Fabio Massimo Splendore: “Nel derby la differenza la farà…”

di Valentina Cristiani –
Fabio Massimo Splendore“Ogni derby ha una sua storia da raccontare. La sensazione che ho è che il passo organizzato della Samp possa andare in difficoltà se aggredito con ritmo. E che il Genoa – se lo si intasa sulle fasce – diventi meno fluido. Montella e Gasperini sorrideranno… D’altra parte è purtroppo sacrosanto che un tecnico possa fare il giornalista o provarci (la TV insegna). Un giornalista può “leggere” il calcio. Ma, fatemelo dire con il sorriso, allenare è un’altra cosa…” La parola a Fabio Massimo Splendore, giornalista del Corriere dello Sport, fresco vincitore del Premio Maestrelli.

Il Genoa arriva al derby con la Lanterna spenta, mentre alla Samp si è riaccesa. In che condizione fisica e mentale giungono le due squadre e su chi scommetterebbe?
“Genoa e Sampdoria hanno sulle rispettive panchine allenatori che stimo molto. Era piuttosto inevitabile che la Lanterna si riaccendesse alla Samp che ha deciso di dare uno strappo con la gestione Zenga e ha scelto il calcio organizzato di Montella. Il Genoa – dal canto suo – ha bisogno di serenità e risultati”.

Nel derby la differenza la farà…
“La differenza la farà chi saprà sentirsi meno dentro un derby in cui confermare quanto di buono sta venendo fuori o riscattare la crisi. Ci vuole freddezza, un sostantivo che è un po’ l’anti derby è in quanto tale l’antidoto ai black out da derby”.

Fabio Massimo SplendoreSarà una gara con contenuti tecnici o la fisicità avrà il sopravvento?
“Torno ai due allenatori per rispondere a questa domanda. Non posso che dire una cosa: le panchine di Genoa e Samp hanno alla loro guida uomini che amano l’organizzazione e quindi mi aspetto un derby tattico, con la Samp a far girar palla e il Genoa pronto alle accelerazioni per spezzare questo possibile predominio di possesso”.

Che significato ha per Genova il Derby della Lanterna, lo “scudetto” della città?
“Io vivo una città dove il derby è più che altrove: Roma.
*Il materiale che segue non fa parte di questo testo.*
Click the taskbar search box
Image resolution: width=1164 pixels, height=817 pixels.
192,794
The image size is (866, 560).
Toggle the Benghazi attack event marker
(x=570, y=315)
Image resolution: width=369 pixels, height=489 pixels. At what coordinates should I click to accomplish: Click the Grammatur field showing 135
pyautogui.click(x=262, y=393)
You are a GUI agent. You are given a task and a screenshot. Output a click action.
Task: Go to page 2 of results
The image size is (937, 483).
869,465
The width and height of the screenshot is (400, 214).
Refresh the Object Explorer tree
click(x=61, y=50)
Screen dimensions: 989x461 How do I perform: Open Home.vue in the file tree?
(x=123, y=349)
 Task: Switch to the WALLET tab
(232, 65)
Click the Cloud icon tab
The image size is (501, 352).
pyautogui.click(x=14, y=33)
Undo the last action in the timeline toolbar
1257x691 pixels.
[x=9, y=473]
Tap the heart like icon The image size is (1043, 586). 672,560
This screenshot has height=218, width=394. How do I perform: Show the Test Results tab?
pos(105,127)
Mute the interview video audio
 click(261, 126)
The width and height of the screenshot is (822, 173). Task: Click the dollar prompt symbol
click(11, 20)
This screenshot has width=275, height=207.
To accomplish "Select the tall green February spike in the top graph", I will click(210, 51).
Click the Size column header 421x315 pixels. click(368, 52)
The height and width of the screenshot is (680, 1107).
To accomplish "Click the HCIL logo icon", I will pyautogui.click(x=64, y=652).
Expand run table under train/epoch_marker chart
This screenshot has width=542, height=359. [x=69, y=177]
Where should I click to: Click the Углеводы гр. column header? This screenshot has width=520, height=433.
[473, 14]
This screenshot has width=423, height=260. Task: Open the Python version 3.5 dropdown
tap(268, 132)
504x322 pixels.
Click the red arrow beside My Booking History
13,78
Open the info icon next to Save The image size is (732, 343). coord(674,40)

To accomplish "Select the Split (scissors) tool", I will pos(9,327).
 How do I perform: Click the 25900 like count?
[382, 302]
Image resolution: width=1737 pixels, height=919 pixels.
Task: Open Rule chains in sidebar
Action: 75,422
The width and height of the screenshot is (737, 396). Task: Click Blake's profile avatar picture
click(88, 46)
Ma so che anche la rivalità tra Genoa e Samp è molto accesa. Ricordi particolari non ne ho. Posso raccontare di aver visto Gasperini vincere il Torneo di Viareggio con la Juve e lui forse mi ricorda ancora cantare in un piano bar in Versilia: spero non sia un ricordo … sconvolgente per lui. E Montella lo ho visto cominciare nei giovanissimi a Roma e giocarsi una sfortunata finale scudetto con il Milan. Mi piace quando il vivaio italiano produce anche tecnici oltre a giocatori”.

La sua carriera è…
“La mia carriera è… il Corriere dello Sport! Entro nel 1985 mentre mi occupo di relazioni esterne per una istituzione dello Stato, collaboro lavorando sui settori giovanili, vedo nascere calcisticamente Totti, Nesta, Di Vaio, Del Piero, Balotelli, poi firmo un contratto al giornale che diventa la mia vita. E da lì inchieste su stadi e Fifa, partite di A e B, i Mondiali del 2006 e gli Europei del 2012, il calciomercato che mi condiziona piacevolmente la vita da più di dieci anni. E che è adrenalina pura”.

Fabio Massimo SplendoreLa soddisfazione del Premio Maestrelli, ce la descriva.
“Il premio Maestrelli è un onore senza precedenti che riassume questi anni, perché è intitolato ad un grande uomo e mi riporta agli inizi della mia carriera quando i suoi figli frequentavano lo stesso mio mondo del calcio, io per raccontarlo, loro per gestire calciatori”.

Dulcis in fundo, cosa butterebbe giù del 2015?
“Preferisco interrogarmi che buttar giù: mi chiedo perché i calciatori e tutti i protagonisti in campo si parlino con la odiosissima mano alla bocca, io il labiale non lo capisco se proprio non è scandito. Mi chiedo perché dovremmo aver un calcio sano se Fifa e Uefa sono quel che si vede. E mi chiedo perché il senso di pace e di accordo non riesco a vincere sulla follia di terroristi che hanno pensato persino a uno stadio, dove per esempio ci sono tanti bambini, ‘per uccidere’ ”.